The board of trustees, at its May meeting, approved promotions effective July 1 for Randy J. Nelson in the Psychology Department in the Krieger School of Arts and Sciences, Charles Meneveau in the Department of Mechanical Engineering in the Whiting School of Engineering, and David Vlahov in the Department of Epidemiology in the School of Hygiene and Public Health.

The board also approved promotions retroactive to May 1 for Subroto Chatterjee of the Pediatrics Department and Allan L. Reiss of the Department of Psychiatry and Behavioral Sciences, both in the School of Medicine.

Nelson, a member of the Hopkins faculty since 1986, is a national leader in the field of behavioral endocrinology and recently published a book representing the first major synthesis of the field by a single author since 1948. He has focused his research on the seasonal components of immune function, stress, illness and death.

Meneveau, a Hopkins faculty member since 1990, is widely regarded as one of the top young researchers in experimental, theoretical and numerical aspects of turbulence. In 1989, he won the Henry Prentiss Becton Prize for Excellence in Research.

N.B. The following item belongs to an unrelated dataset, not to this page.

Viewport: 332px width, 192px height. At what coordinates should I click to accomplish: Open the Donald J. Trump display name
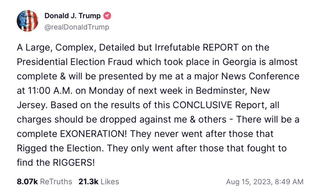[72, 16]
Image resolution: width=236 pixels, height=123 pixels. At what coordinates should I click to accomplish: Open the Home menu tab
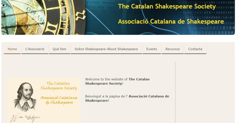12,49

Vlahov, on the faculty since 1988, focuses on the threat to public health posed by intravenous drug use and, with colleagues, has established studies embracing a holistic approach to approach to the problem. He has implemented a program to evaluate Baltimore City's needle exchange program.

Chatterjee has been at Hopkins since 1975 and was recruited to set up a core cell culture facility within the Lipid Research Atherosclerosis Unit. His research centers on the role of glycosphingolipids and lipoproteins in physiologic processes involved in atherosclerosis.

Reiss arrived at Hopkins in 1986 and, since 1993, has also been director of psychiatry at the Kennedy Krieger Institute. He has won international recognition for a broad array of research on the fragile X syndrome and particularly on brain imaging of the disorder.